Desperate Housewives was #2 last week with “Ah, But Underneath,” as I’m seriously beginning to wonder if ABC still wants to go through with having Alias replace this on the schedule when the J.J. Abrams show returns from its hiatus in January. On one hand, Alias was around before Desperate Housewives and fans of the show expect it to be on at that time. At the same time, Desperate Housewives is looking to be a steady hit, and why mess up a good thing by shuffling the show around and turning it into a failure because of timeslot changes? The same could happen to Alias, however. Whatever ABC decides to move in the end, they better pimp the hell out of it.
On with the recap.
Previously, on Desperate Housewives: Get this, folks. Not only is most of the show itself narrated, but so are the “Previouslies”. This is just insanity in narration, friends. Anyway, Susan took dating tips from her 12 year old daughter, who obviously can’t spot that Creepy Plumber Mike is more nefarious than he appears, Bree accidentally poisoned her husband, Lynette “abandoned” her kids to teach them a lesson, and Gabrielle cheated on her husband with the garden boy. And everyone is wondering why Dead Woman Narrating (or Mary Alice Young, if you prefer) killed herself. But everyone has skeletons in their closet, and we see a shot of the Young family’s chest as we fade to white…

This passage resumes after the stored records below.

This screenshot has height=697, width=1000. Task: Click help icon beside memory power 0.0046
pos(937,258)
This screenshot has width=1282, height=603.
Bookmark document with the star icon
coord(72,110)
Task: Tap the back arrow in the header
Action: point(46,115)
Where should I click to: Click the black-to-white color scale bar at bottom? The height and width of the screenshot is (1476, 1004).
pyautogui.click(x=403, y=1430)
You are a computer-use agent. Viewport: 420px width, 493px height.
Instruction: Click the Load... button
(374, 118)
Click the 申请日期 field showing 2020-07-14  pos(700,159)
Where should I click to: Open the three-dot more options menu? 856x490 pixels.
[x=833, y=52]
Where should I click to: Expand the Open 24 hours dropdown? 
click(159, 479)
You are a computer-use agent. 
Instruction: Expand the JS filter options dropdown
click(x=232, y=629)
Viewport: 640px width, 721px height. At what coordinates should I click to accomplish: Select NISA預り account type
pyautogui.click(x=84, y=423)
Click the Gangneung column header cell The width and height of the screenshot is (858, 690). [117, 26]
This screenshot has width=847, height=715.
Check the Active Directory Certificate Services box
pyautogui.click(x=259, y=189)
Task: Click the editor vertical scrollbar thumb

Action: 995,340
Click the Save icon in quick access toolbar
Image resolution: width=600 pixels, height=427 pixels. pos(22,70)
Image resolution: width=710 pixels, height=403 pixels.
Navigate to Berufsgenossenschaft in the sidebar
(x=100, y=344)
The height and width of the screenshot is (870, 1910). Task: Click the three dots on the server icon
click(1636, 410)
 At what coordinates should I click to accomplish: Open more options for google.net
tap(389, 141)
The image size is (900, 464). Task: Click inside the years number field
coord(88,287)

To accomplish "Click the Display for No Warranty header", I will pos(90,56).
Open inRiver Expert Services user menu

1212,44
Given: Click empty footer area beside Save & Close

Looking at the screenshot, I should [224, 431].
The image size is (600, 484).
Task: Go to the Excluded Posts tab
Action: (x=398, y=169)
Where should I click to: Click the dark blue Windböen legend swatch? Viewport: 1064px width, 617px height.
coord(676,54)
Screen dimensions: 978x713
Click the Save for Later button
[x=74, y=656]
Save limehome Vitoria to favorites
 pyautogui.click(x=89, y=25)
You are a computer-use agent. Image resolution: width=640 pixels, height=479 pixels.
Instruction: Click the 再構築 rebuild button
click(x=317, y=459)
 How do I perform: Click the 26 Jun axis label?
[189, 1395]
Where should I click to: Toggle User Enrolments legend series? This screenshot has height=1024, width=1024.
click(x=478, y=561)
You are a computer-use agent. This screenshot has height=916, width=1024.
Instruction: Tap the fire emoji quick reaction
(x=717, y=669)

…and Mary Alice starts us off by explaining more about what happened after she died. When she was being cremated, she held on to only one thing after death–her memory. She remembers everything about Wisteria Lane, and Mary Alice then begins to talk about Bree and what she remembers about the Van De Kamp. What she remembers the most about Bree is the look of fear in her eyes as she sees Rex starting to care less and less about Bree and her obsession with making everything perfect. And so Bree sets off downstairs in the morning, waking up Rex so that the children don’t see that their parents are sleeping in separate quarters. Rex doesn’t care if the children see, but Bree cares, because they should at least try to keep up their appearances instead of burdening the children with their numerous and serious marital problems. Rex didn’t get much sleep because the bed he slept on was uncomfortable, and Bree takes this as an opportunity to invite Rex back to the master bedroom. They’re in marriage counseling, however, and that’s no good. Bree misses Rex, and Rex knows that, but he’ll only be going back upstairs unless it’s out of sheer exhaustion. This gives Bree an idea, and she cuts the wiring under the mattress of Rex’s bed, pointing some of it up and laying the mattress over it, which will no doubt prove to be a simulation of a bed of nails for Rex. She’s so crazy.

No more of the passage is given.